2.2 Wat is het doel van de wettelijke verankering van het lerarenregister?

Het doel is dat alle leraren met ingang van 2017 zoveel als mogelijk voldoen aan de wettelijke bekwaamheidseisen en dat zij gestructureerd werken aan het bekwaamheidsonderhoud, in het kader van het komen tot beter onderwijs. De invoering van het vereiste van registratie en nascholing, waarmee de leraar zijn bekwaamheid zichtbaar maakt, wordt gecombineerd met het omschrijven van het beroep van leraar en met het verankeren van de professionele ruimte van de leraar in de onderwijswetten. Zo wordt namelijk duidelijk op welke onderwijsgevenden in de school de genoemde vereisten betrekking hebben en wordt gemarkeerd dat de leraren in hun beroepsuitoefening voldoende zeggenschap toekomt. Leraren hebben een grote verantwoordelijkheid voor het geven van goed onderwijs, waarbij een beroep wordt gedaan op hun professionele kwaliteiten. Met deze wettelijke verankering krijgen leraren enerzijds erkenning van hun professionele ruimte en leggen zij anderzijds via het register verantwoording over het onderhoud van hun bekwaamheid af. Dit wetsvoorstel legt daarmee tevens een basis voor een dialoog over beroepskwaliteit, binnen de beroepsgroep als geheel en binnen het leraren/docententeam op school.

Deze drie onderling samenhangende componenten - registratie & nascholing, omschrijving van het beroep, professionele ruimte - zijn te zien als een middel om de bekwaamheid en het bekwaamheidsonderhoud op een hoger plan te tillen. Het personeels- en professionaliseringsbeleid van scholen en instellingen kunnen die ontwikkeling mede stimuleren. De professionaliseringsactiviteiten van de leraar kunnen ook mede een basis vormen voor het jaarlijkse ontwikkelgesprek tussen de leraar en diens leidinggevende.
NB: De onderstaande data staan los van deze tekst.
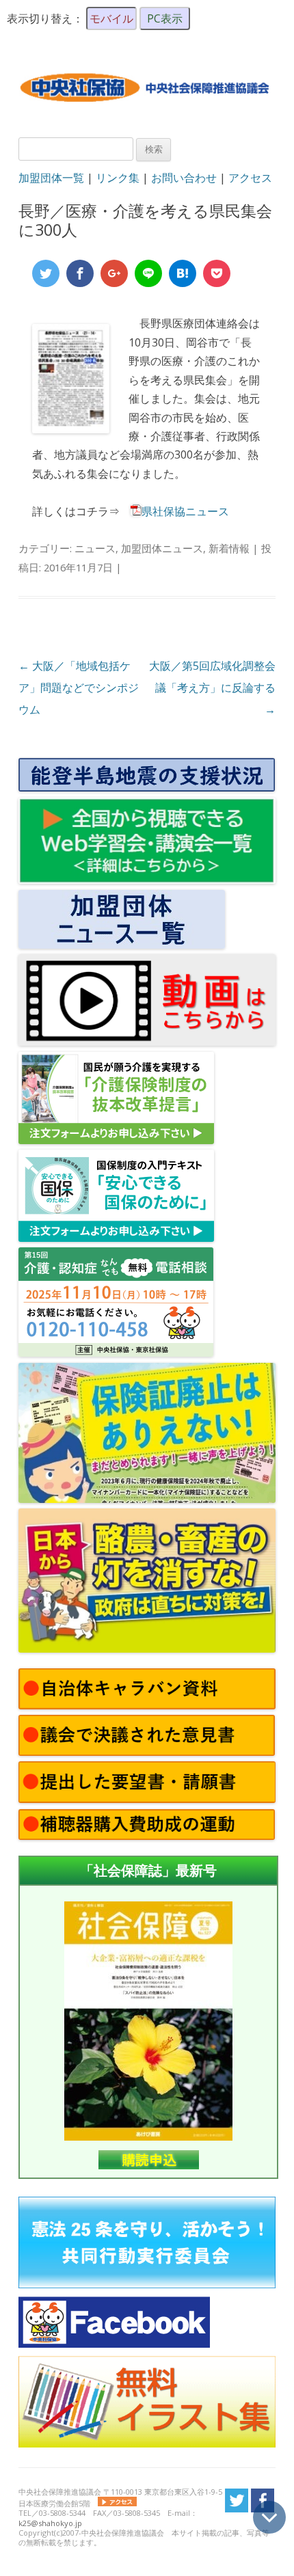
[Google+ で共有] (114, 273)
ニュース (95, 548)
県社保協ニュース (185, 511)
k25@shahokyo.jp (50, 2523)
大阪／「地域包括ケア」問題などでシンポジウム (78, 687)
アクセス (250, 177)
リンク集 (117, 177)
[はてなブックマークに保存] (182, 273)
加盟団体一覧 (51, 177)
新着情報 (229, 548)
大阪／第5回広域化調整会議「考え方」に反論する (212, 687)
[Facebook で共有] (80, 273)
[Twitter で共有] (45, 273)
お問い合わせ (184, 177)
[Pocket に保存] (216, 273)
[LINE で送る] (148, 273)
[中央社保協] (146, 113)
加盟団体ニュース (162, 548)
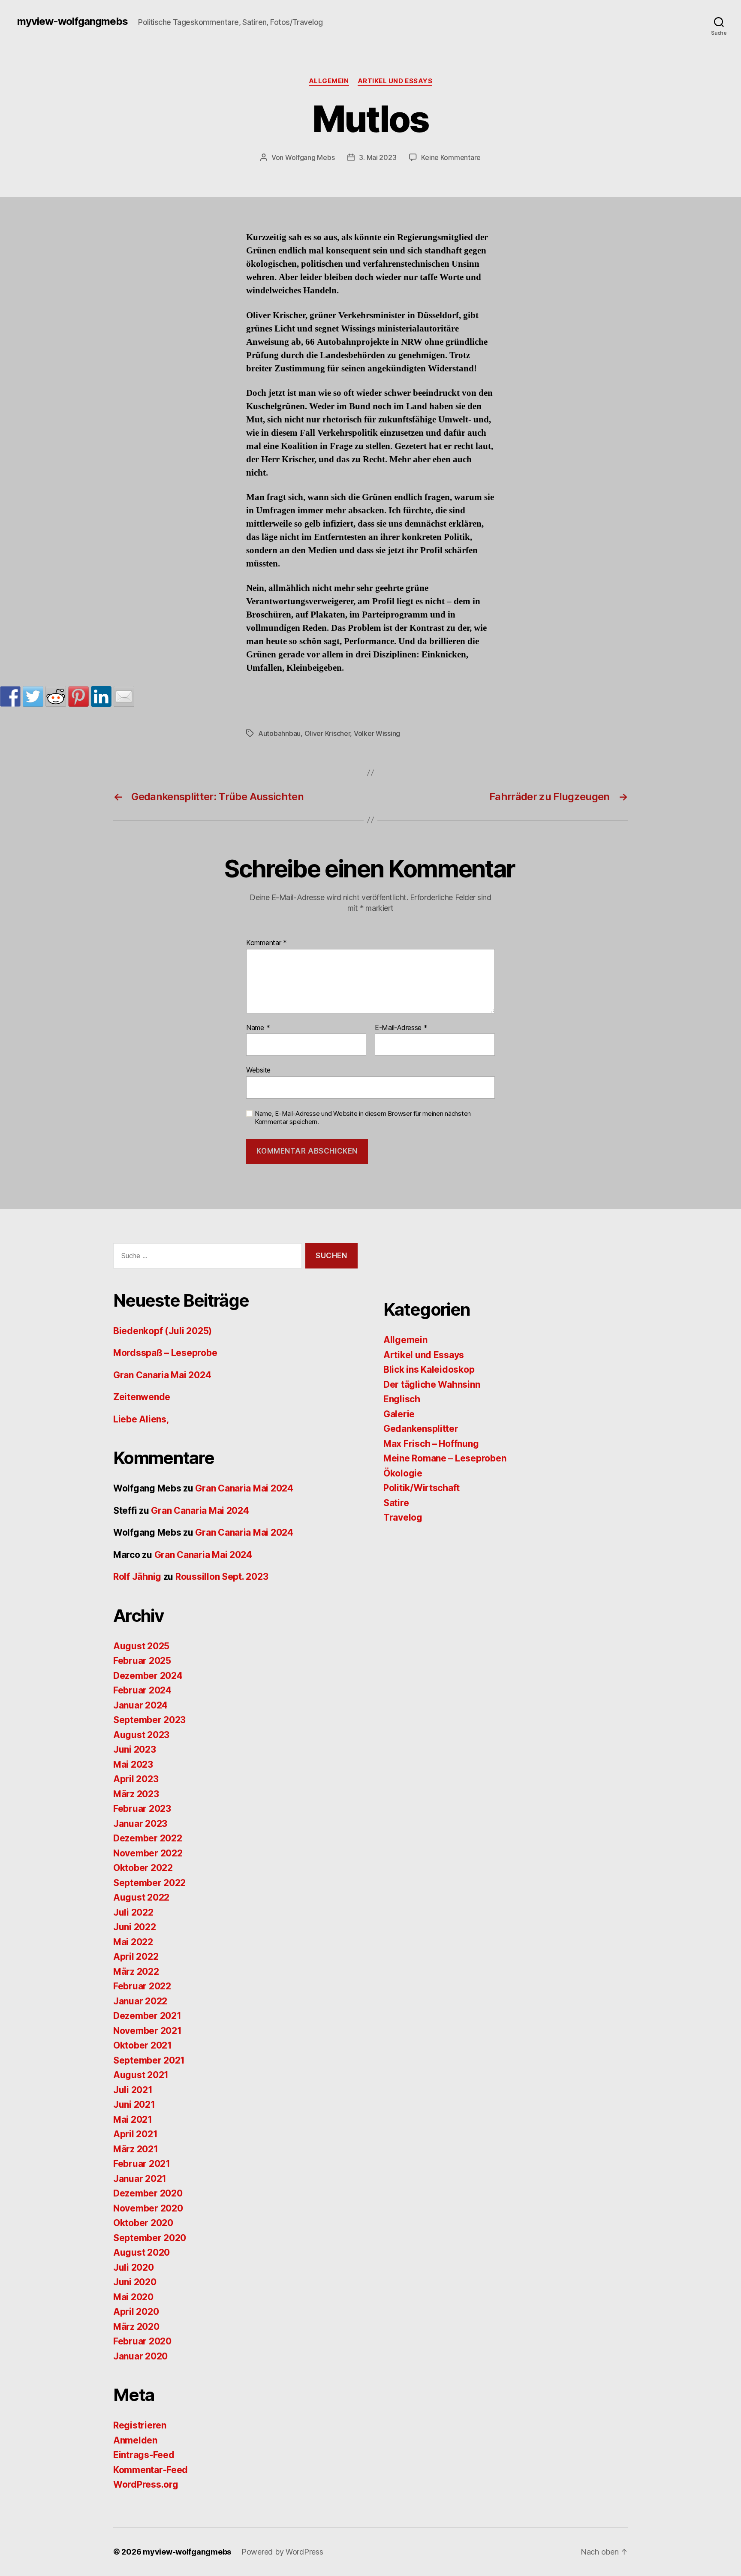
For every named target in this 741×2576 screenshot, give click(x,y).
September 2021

Daarmee kan de beroepskwaliteit van leraren toenemen en de kwaliteit van het onderwijs verbeteren.

De kwaliteit van het onderwijs en daarmee de kwaliteit van leraren behoren tot de verantwoordelijkheid van de overheid (artikel 23 van de Grondwet). De overheid draagt een borgende verantwoordelijkheid op het niveau van het stelsel, daarbij ruimte latende voor de beroepsgroep en schoolbesturen om eveneens hun verantwoordelijkheid te nemen voor de beroepskwaliteit van en het bekwaamheidsonderhoud door leraren.

In lijn daarmee zijn in de afgelopen decennia al diverse stappen gezet.

Scholen hebben de beschikking over eigen middelen (scholingsbudget als onderdeel van de lumpsum) om te zorgen dat leraren aan hun bekwaamheidsonderhoud werken. In de sector-cao's staan afspraken over investeringen (in tijd en/of geld) in professionalisering.

Het ministerie van OCW heeft in het kader van het lerarenbeleid extra middelen beschikbaar gesteld voor professionele ontwikkeling van leraren, onder andere via bestuurs- en sectorakkoorden.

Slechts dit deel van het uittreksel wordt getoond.